Opinion
7752 Index 309337/12
11-29-2018
Mitchell Dranow, Sea Cliff, for appellants. Abrams, Gorelick, Friedman & Jacobson, LLP, New York (James E. Kimmel of counsel, New York), for National Freight, Inc. and Anthony Stephen Ostopoff, respondents. Russo & Tambasco, Melville (Yamile Al–Sullami of counsel), for Jael A. Vasquez, respondent.
Mitchell Dranow, Sea Cliff, for appellants.
Abrams, Gorelick, Friedman & Jacobson, LLP, New York (James E. Kimmel of counsel, New York), for National Freight, Inc. and Anthony Stephen Ostopoff, respondents.
Russo & Tambasco, Melville (Yamile Al–Sullami of counsel), for Jael A. Vasquez, respondent.
Richter, J.P., Manzanet–Daniels, Gische, Kapnick, Gesmer, JJ.
Defendants made a prima facie showing that neither plaintiff met the statutory serious injury threshold under the No–Fault Law (see generally Toure v. Avis Rent A Car Sys. , 98 N.Y.2d 345, 746 N.Y.S.2d 865, 774 N.E.2d 1197 [2002] ).

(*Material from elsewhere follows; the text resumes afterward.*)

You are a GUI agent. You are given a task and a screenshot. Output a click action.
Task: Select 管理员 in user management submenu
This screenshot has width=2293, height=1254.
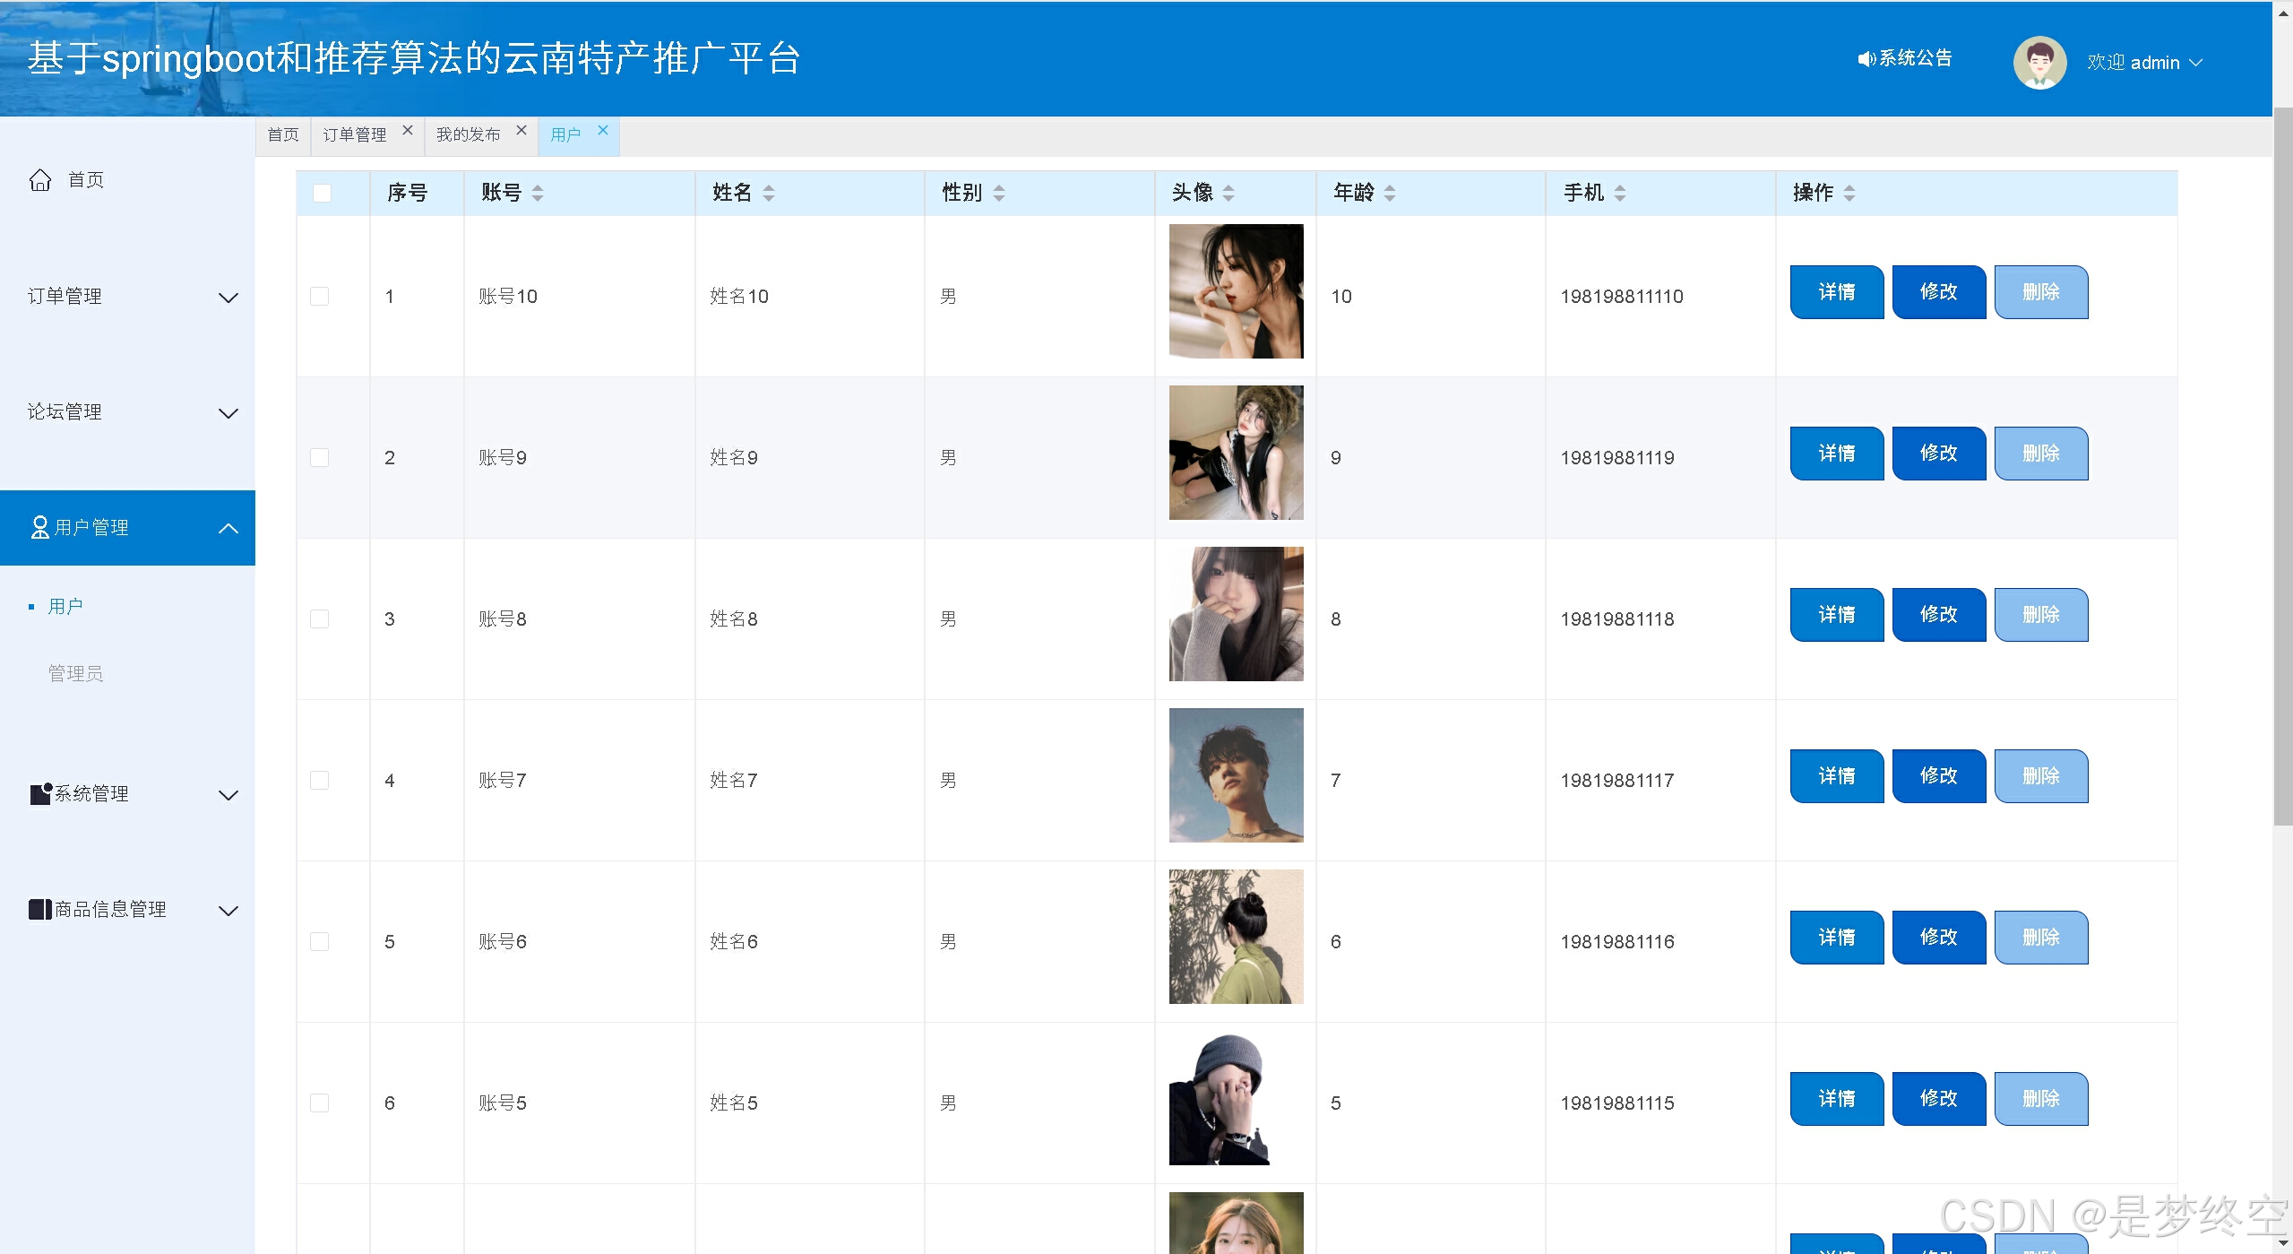(x=75, y=673)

Plaintiff Ogando's medical records included an MRI report showing multilevel degenerative disc disease (see Andrade v. Lugo, 160 A.D.3d 535, 536, 75 N.Y.S.3d 162 [1st Dept. 2018] ), and his expert failed to sufficiently raise an issue of fact by challenging the findings of degenerative disease or otherwise attempting to connect plaintiff's injuries to this accident ( Campbell v. Drammeh, 161 A.D.3d 584, 585, 77 N.Y.S.3d 381 [1st Dept. 2018] ). Ogando's expert also failed to address a prior motor vehicle accident which resulted in claimed lower back and neck injuries or to negate any inference that that accident was the cause of plaintiff's current conditions (see Moses v. Gelco Corp. , 63 A.D.3d 548, 548–549, 880 N.Y.S.2d 291 [1st Dept. 2009] ). Finally, Ogando provided inconsistent explanations for his complete cessation of treatment after three months (see Alston v. Elliott, 159 A.D.3d 575, 576, 73 N.Y.S.3d 50 [1st Dept. 2018] ).
Plaintiff Aybar's claim was also properly dismissed, as she testified that she stopped treatment because her doctors told her it was no longer necessary, and her medical records indicated that she had normal range of motion when treatment ceased. Her later assertion that she stopped medical treatment after no fault benefits expired was in direct conflict with her earlier testimony and thus failed to raise an issue of fact (see Vila v. Foxglove Taxi Corp. , 159 A.D.3d 431, 431, 71 N.Y.S.3d 69 [1st Dept. 2018] ). Moreover, her expert physician only documented a five degree limitation in one plane of motion, which is insufficient for a finding of serious injury under the statute (see Gaddy v. Eyler, 79 N.Y.2d 955, 957, 582 N.Y.S.2d 990, 591 N.E.2d 1176 [1992] ).
We have considered plaintiffs' remaining contentions and find them unavailing.